La empresa culmina su conflictiva gestión del servicio de las escuelas infantiles municipales con la salida de un grupo importante de empleadas a lo que la representación laboral de las afectadas anuncia medidas legales. Trasa ya opera en un servicio ahora condicionado por el virus.

David Ojeda
DAVID OJEDA

La conflictiva gestión del Ralons de las escuelas infantiles del Ayuntamiento de Las Palmas de Gran Canaria se cierra con un movimiento que desplaza a 21 trabajadoras del servicio. Ese fue el legado final de la empresa, con 21 despidos justo antes de que empezará la nueva etapa con Trasa al frente.

Los contratos extinguidos por la anterior adjudicataria del servicio eran de obra y servicio, y los representantes laborales de las empleadas estiman que detrás de esta situación hay un «ERE encubierto».

Además, se entiende que según la legislación laboral esas vinculaciones laborales, al igual que las otras comprendidas en el pliego, se debían subrogar por la nueva adjudicataria.

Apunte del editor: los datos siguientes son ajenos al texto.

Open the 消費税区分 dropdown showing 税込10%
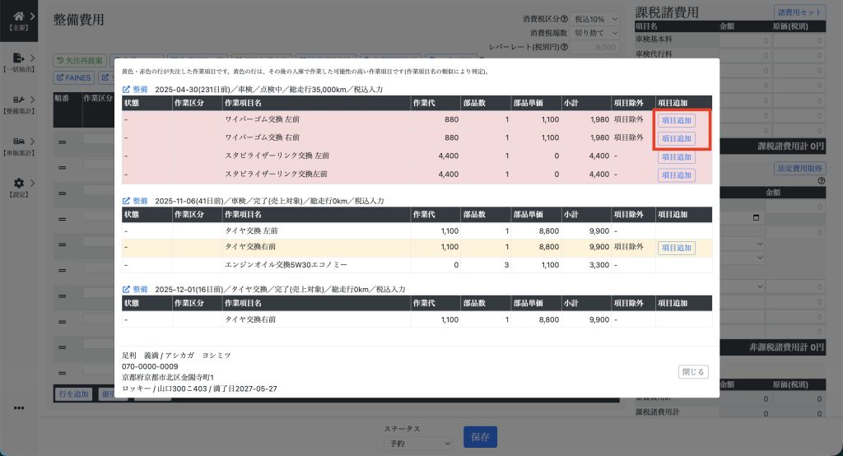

Por lo que les queda la sospecha de que la nueva empresa solo sea una «tapadera» de Ralons para desprenderse de la polémica que ha acompañado sus últimos meses como empresa gestora por la reiteración de los incumplimientos laborales y salariales que llevaron a una huelga al personal afectado.

Así las cosas, Trasa, una empresa cuya razón social poco tiene que ver con el sector ya empezó a tutelar un servicio obviamente ahora frenado por el estado de alarma. En sus manos está ahora la gestión de un servicio que cuenta con una asignación económica del Ayuntamiento de Las Palmas de Gran Canaria de 4,9 millones de euros al año, atiende a 1.200 niños de la capital y disponía de 204 trabajadores antes de la poda de 21 que fue realizada antes de la salida de Ralons.

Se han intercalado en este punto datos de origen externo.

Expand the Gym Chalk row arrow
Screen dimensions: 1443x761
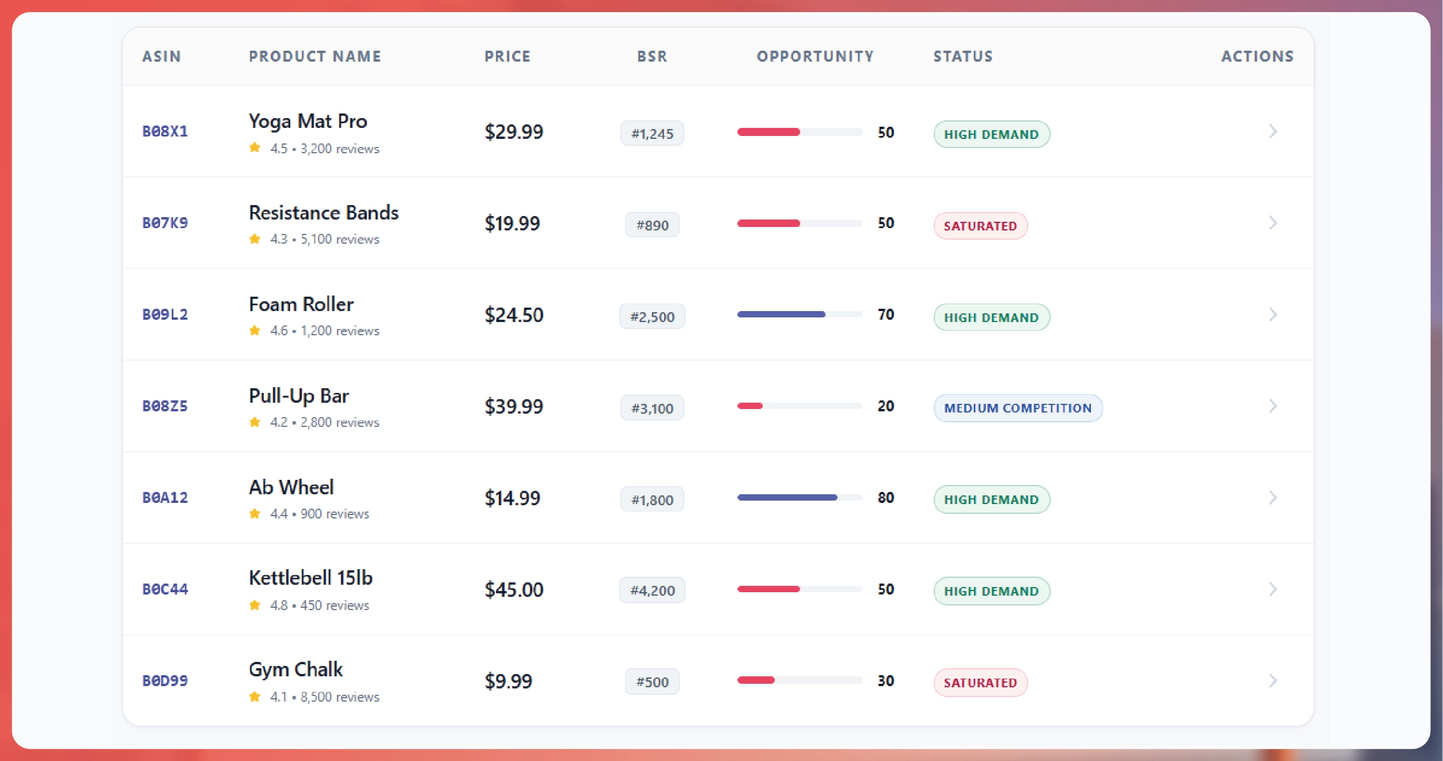coord(1273,681)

Los representantes laborales de las trabajadoras han puesto ya el caso en manos de sus abogados aunque «esta situación con el coronavirus lo hace todo más complicado».

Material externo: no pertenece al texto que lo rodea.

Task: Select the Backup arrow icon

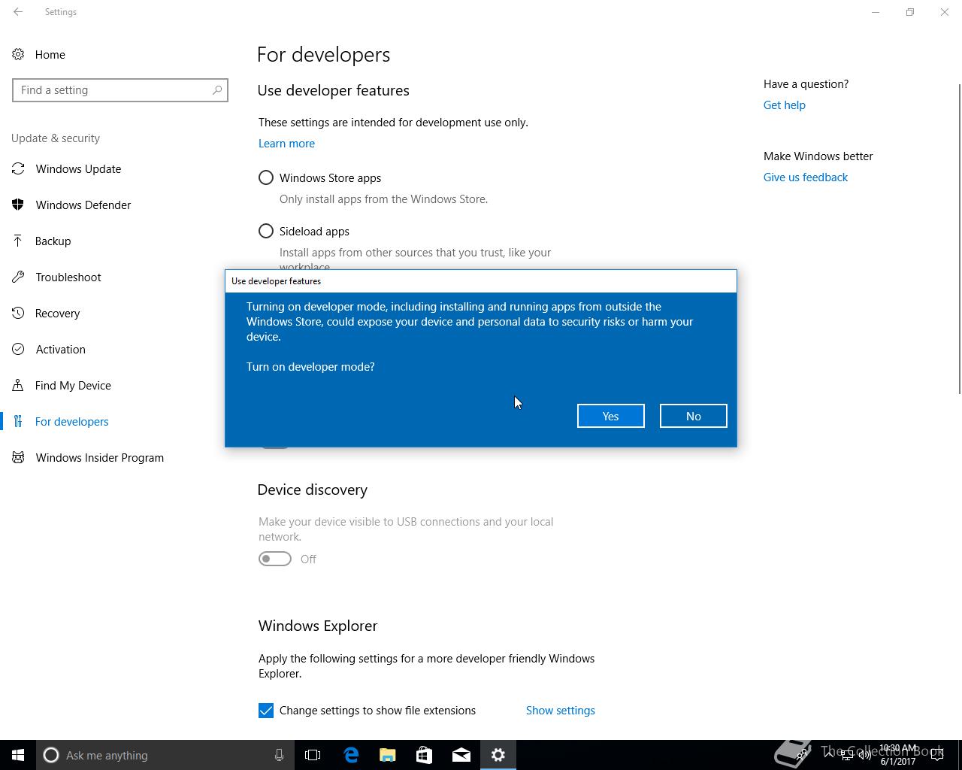Action: tap(18, 241)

Además, aseveran que la noticia ha sentado mal en la plantilla que confiaba empezar con buen pie y en un escenario distinto tras la pelea que iniciaron hace unos meses con un calendario de huelga y movilizaciones en el que solicitaban al Ayuntamiento, como pagador del servicio, que quitara la gestión a Ralons.

Dudas.

Durante los meses de conflicto laboral de las escuelas infantiles municipales tanto el comité de empresa como los sindicatos han denunciado enérgicamente la opacidad con la que se han gestionado las cosas tanto por el Ayuntamiento de Las Palmas de Gran Canaria. Por ejemplo, no se entiende que desde enero hubiera una huelga activa en la que las empleadas reivindicaban la salida de Ralons y que en ese mes el Ayuntamiento solicitara por escrito a la compañía que aplicara la cláusula del convenio por la que a partir de junio podía prorrogar el servicio por dos años más.

Como tampoco entienden que se comunicara por sorpresa, ya en plena crisis del coronavirus, la aprobación por parte de la junta de gobierno del Ayuntamiento la cesión de Ralons a Trasa por petición de la empresa que llevaba al frente de la gestión desde que Jerónimo Saavedra le otorgó el concurso hace más de una década. Un aspecto que además ha generado muchas dudas es la aparición de un documento en el que se trabaja en la cesión con fecha de octubre del año pasado. Un periodo de tiempo en el que en las reuniones celebradas durante la huelga esto nunca se comunicó a las trabajadoras.

Por lo pronto el despido de 21 compañeras, unido a alguna otra salida que se produjo durante la huelga, deja en una situación complicada a una plantilla que en los últimos meses ha peleado en la calle por el respeto de sus derechos con el apoyo de los padres en todas sus movilizaciones.